Œuvre de Clyfford Still

Des rapprochements un peu forcés

 

Si l’exposition et la présentation simultanée des expressionnistes abstraits américains et des grands Nymphéas ne donnent pas de clés ni d’accès à une suite logique allant de cette peinture de Monet à celle des peintres américains ici choisis, c’est qu’il n’y a point de continuité ni d’évolution allant de Monet à cette peinture affirmée comme abstraite. Il ne s’agit pas de montrer un passage de la peinture de l’un à d’autres, ceux-ci appartenant à une nouvelle génération, raisonnant la notion de peinture tout autrement que ne put le faire Monet ; raisonnement induit par l’histoire même de la peinture moderne, par cette succession pressante d’avant-gardes porteuses d’une multiplicité d’influences tant au plan des manières de peindre, figuratives ou non, mais également porteuses de postures sinon de théories.
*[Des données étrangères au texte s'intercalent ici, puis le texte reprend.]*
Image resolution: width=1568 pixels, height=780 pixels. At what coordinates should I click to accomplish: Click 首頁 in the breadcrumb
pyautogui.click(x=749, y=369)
Ainsi, si l’on veut aller au-delà de la présentation-confrontation des Nymphéas et de la peinture expressionniste abstraite américaine faut-il prendre en compte l’ensemble des mouvements dominant la fin du dix-neuvième siècle et la première moitié du vingtième siècle, avec certes l’Impressionnisme mais également le Cubisme, le Surréalisme, les abstractions non géométriques et cette posture de l’artiste à l’écoute de lui-même et rendant compte de ses sentiments et réactions au monde. Si l’on peut émettre quelques réserves sur cette exposition, ce serait d’avoir un peu trop privilégié des rapprochements formels de l’un à l’autre, de Monet à chacun des artistes américains. Peut-être une analyse des enjeux des formes mises à l’œuvre eut-elle été bienvenue pour accompagner cette exposition d’une dimension plus théorique, celle énoncée par la critique américaine des années cinquante, par exemple.